ABOUT THIS EXERCISE: Word for word, please copy the line containing "At what coordinates" and all lines after it in the entries below, and only those, leaving every picture out.

SUPPLIED INFORMATION:

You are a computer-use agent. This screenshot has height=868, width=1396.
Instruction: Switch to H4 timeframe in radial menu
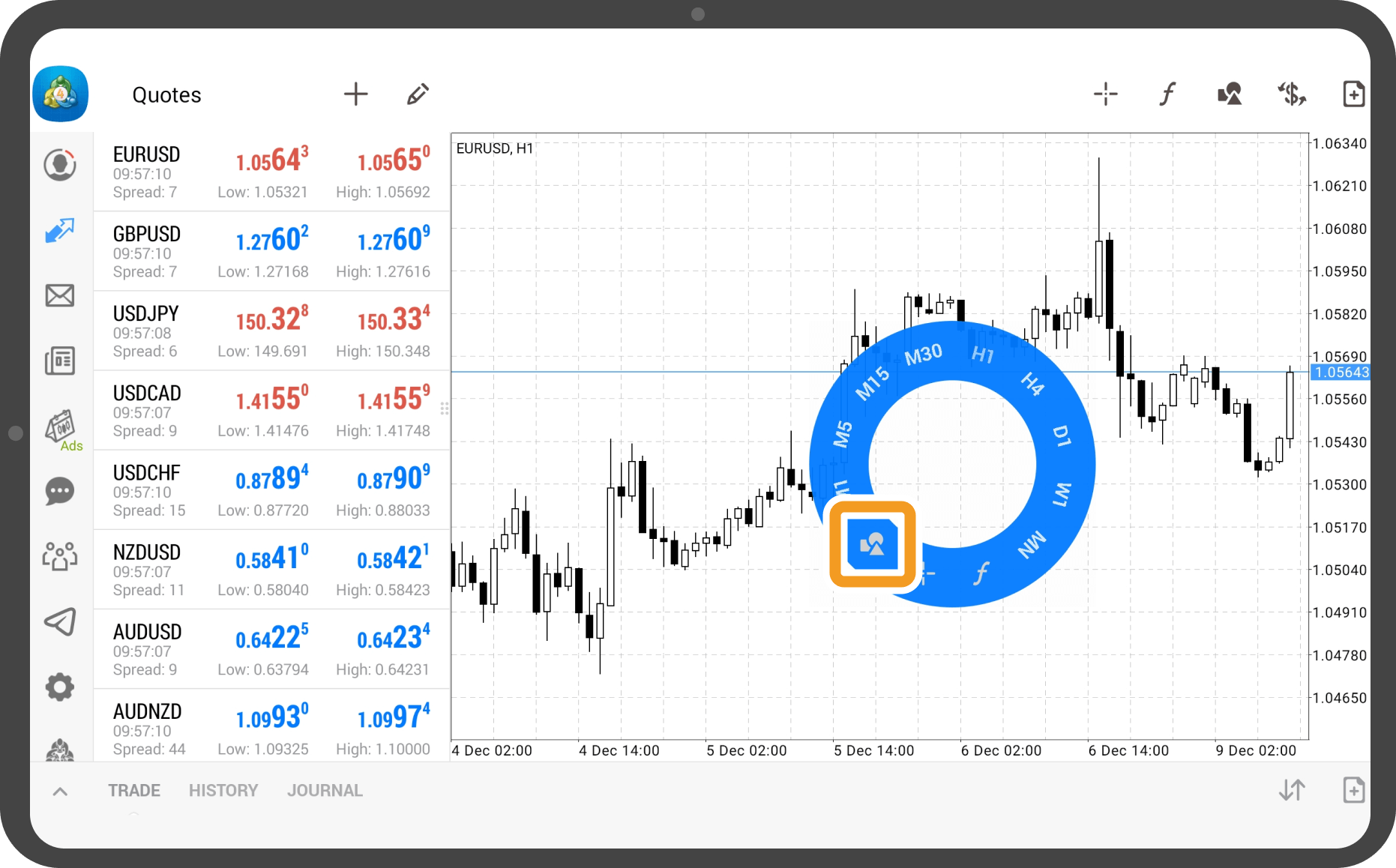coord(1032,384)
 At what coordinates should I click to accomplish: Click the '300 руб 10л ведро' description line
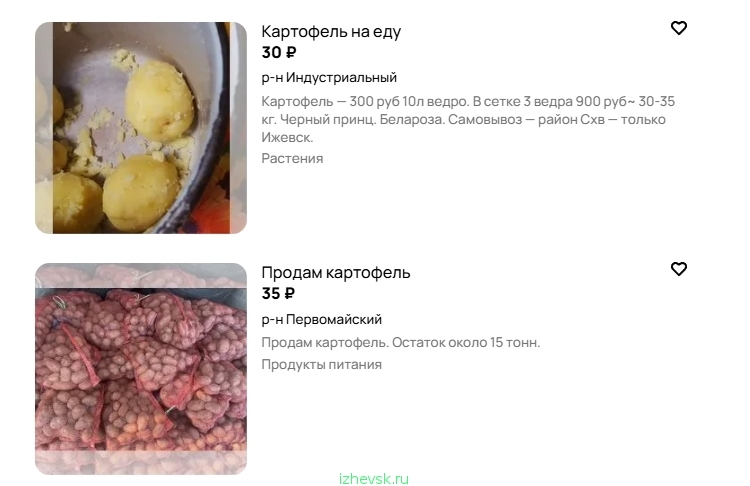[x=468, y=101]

THE COMPLETED TASK:
 At what coordinates should I click to accomplish: Click the '300 руб 10л ведро' description line
[x=468, y=101]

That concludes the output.